Task material:
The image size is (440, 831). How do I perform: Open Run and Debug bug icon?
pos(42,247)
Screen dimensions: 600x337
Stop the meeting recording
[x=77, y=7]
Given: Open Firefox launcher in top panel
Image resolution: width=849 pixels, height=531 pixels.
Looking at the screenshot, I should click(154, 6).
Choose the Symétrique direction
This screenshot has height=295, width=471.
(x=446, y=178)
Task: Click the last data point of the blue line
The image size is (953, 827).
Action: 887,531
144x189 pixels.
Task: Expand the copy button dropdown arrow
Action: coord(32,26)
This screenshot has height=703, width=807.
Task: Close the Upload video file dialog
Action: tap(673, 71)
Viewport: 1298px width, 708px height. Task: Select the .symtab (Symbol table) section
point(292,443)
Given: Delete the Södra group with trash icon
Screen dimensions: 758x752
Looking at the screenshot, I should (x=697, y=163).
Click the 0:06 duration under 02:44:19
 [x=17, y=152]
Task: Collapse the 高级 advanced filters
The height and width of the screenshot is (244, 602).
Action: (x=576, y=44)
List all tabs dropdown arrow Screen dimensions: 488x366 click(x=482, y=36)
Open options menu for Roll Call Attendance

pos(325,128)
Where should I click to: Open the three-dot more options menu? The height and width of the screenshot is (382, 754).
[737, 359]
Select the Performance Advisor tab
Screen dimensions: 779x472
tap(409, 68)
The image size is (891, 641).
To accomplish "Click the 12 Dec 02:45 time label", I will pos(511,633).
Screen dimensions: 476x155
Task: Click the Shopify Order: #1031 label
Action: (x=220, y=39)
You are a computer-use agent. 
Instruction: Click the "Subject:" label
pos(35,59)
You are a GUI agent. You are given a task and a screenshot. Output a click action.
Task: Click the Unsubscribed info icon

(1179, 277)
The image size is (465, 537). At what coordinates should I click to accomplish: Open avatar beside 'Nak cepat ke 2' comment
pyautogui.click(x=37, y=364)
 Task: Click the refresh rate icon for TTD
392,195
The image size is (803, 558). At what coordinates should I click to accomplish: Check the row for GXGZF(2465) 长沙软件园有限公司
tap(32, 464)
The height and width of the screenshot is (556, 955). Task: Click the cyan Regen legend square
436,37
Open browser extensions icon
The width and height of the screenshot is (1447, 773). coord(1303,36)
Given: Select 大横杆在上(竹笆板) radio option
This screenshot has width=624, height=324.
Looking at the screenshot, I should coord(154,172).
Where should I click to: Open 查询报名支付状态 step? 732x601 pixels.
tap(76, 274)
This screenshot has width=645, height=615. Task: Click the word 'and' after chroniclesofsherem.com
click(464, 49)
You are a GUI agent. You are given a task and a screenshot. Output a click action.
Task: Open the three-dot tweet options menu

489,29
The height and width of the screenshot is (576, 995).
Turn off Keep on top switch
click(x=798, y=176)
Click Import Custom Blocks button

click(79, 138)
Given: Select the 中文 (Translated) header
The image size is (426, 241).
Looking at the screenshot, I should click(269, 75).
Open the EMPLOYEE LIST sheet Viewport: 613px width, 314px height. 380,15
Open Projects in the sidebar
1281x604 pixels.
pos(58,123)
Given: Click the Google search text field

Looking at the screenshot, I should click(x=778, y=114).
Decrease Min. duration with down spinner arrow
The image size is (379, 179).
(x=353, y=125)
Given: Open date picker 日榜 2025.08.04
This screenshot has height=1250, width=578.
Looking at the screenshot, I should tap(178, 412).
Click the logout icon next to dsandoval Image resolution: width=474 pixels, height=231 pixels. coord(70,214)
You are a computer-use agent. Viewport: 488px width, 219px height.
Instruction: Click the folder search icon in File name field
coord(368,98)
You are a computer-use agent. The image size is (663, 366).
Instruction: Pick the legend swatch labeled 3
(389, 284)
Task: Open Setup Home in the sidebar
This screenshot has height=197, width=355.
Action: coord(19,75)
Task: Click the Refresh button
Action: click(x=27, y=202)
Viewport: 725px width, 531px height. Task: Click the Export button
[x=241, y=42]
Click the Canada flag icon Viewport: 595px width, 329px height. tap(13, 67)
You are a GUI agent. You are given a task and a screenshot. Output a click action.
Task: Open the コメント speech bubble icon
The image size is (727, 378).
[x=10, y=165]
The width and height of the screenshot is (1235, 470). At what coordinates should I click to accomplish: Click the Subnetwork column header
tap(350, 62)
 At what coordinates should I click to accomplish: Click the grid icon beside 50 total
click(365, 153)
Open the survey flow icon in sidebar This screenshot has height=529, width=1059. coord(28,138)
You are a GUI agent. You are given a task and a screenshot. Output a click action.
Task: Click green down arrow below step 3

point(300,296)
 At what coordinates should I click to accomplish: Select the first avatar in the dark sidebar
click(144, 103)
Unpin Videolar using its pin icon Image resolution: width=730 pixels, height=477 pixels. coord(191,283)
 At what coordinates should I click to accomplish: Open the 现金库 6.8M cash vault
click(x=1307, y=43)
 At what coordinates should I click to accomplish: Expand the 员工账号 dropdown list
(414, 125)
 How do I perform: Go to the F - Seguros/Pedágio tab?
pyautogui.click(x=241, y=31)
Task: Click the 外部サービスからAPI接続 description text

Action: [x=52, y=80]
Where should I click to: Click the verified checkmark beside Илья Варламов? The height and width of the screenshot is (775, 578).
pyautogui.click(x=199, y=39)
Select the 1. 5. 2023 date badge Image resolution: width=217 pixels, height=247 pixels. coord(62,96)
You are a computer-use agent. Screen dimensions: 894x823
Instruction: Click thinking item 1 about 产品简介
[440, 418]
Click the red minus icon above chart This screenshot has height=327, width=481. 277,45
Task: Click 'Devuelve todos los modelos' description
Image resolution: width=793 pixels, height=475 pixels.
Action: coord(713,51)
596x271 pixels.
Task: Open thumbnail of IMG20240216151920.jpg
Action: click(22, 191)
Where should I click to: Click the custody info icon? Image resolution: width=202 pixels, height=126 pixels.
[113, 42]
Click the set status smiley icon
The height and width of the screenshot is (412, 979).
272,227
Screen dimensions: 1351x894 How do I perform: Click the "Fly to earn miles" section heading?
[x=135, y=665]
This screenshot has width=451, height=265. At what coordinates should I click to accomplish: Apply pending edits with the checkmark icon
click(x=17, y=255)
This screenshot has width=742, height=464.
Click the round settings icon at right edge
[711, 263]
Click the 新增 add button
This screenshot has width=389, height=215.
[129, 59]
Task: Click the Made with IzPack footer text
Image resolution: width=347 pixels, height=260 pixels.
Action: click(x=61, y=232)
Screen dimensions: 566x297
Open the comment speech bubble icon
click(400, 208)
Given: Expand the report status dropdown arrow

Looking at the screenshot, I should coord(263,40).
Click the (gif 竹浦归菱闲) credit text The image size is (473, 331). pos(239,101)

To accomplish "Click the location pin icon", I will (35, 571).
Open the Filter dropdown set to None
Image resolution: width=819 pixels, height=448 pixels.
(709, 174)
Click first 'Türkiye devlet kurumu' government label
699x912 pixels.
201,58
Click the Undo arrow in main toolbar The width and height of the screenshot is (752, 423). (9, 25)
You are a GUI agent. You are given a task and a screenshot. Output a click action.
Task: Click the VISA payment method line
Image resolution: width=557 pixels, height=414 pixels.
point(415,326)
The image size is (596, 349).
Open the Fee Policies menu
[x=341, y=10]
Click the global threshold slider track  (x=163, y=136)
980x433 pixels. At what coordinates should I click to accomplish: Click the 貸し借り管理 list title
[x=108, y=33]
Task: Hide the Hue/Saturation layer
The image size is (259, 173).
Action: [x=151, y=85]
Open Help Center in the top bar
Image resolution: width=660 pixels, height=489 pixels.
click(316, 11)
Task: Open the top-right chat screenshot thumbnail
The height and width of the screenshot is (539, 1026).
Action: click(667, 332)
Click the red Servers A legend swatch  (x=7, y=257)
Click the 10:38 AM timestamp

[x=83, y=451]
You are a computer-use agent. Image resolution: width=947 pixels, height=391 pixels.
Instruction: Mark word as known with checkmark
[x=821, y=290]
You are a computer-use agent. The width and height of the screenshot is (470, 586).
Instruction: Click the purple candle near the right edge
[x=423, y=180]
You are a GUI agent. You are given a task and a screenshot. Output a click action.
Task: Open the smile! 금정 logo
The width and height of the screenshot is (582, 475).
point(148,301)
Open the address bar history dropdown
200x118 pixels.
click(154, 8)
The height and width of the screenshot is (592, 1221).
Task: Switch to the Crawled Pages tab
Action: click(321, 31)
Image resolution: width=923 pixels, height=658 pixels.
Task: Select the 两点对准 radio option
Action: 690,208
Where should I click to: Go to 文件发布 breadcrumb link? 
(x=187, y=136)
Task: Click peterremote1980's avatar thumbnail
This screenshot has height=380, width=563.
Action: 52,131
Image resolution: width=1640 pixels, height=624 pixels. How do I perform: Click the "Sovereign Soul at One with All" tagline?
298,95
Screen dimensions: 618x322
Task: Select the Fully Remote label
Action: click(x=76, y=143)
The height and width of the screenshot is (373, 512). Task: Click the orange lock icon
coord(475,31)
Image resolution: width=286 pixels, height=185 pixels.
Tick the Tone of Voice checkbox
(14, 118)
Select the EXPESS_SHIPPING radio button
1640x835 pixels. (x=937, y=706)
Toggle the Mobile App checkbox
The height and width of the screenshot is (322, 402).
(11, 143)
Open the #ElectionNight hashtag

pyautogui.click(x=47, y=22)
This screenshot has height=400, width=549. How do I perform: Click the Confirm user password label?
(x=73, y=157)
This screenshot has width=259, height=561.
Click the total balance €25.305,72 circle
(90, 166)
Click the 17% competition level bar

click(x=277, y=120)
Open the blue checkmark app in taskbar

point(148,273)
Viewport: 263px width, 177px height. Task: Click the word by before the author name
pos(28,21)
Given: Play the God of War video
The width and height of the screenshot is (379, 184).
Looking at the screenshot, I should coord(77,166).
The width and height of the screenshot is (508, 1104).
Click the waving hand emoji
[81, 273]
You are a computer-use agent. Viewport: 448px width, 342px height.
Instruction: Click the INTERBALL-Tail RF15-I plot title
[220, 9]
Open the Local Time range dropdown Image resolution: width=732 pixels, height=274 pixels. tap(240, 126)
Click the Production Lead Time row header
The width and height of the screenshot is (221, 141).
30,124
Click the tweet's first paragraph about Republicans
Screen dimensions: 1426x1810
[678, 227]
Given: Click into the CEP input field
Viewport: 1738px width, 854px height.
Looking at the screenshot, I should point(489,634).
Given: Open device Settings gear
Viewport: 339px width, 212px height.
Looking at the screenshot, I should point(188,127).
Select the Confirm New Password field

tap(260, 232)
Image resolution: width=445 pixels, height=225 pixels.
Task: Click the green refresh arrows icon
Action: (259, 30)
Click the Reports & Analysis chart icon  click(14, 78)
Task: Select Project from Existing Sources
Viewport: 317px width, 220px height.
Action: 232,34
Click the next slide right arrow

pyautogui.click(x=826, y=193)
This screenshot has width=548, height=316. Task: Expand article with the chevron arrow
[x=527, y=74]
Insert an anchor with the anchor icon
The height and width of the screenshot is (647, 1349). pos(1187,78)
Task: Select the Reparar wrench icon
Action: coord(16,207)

Exercise requirements: Retype, exactly as written, everything from the first line of the data above through the line containing "Task: Click the last". Nothing else should appear.

Your solution:
The image size is (440, 831). How do I perform: Open Run and Debug bug icon?
pos(42,247)
Screen dimensions: 600x337
Stop the meeting recording
[x=77, y=7]
Given: Open Firefox launcher in top panel
Image resolution: width=849 pixels, height=531 pixels.
Looking at the screenshot, I should click(154, 6).
Choose the Symétrique direction
This screenshot has height=295, width=471.
(x=446, y=178)
Task: Click the last data point of the blue line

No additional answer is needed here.